▸ **Job**
Transcribe the rows exactly, from the line with "Task: Select the paint format roller icon" to the line with "Action: pos(86,49)", including both of those lines.

▸ **Data shown**
-------------------------

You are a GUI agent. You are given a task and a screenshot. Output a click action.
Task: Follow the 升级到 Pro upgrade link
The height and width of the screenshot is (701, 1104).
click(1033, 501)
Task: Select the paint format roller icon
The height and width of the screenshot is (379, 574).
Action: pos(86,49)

-------------------------

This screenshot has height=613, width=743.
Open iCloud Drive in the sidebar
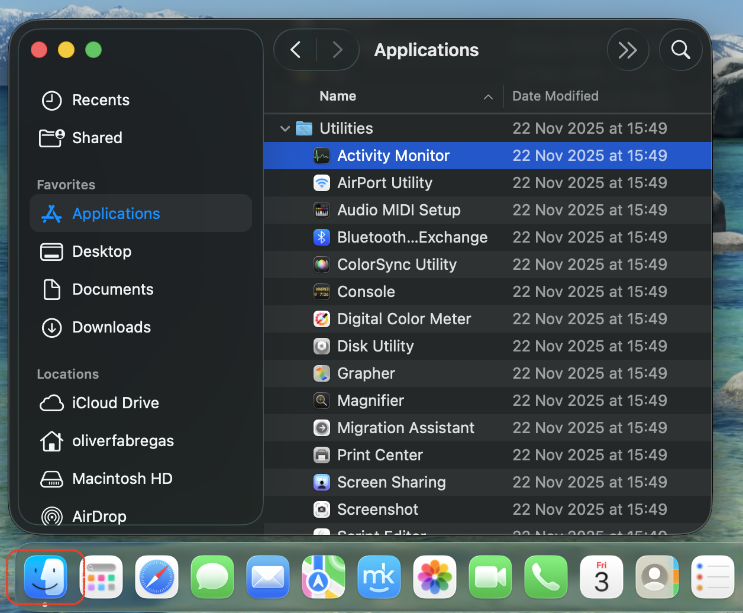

-------------------------

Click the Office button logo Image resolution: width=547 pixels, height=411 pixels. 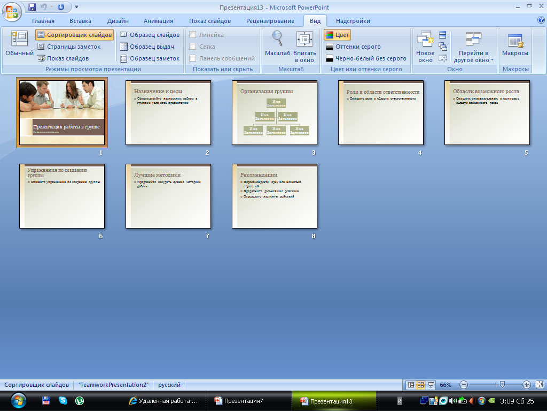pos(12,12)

-------------------------

▸ **Right answer**
Task: Select the paint format roller icon
The height and width of the screenshot is (379, 574).
Action: pos(86,49)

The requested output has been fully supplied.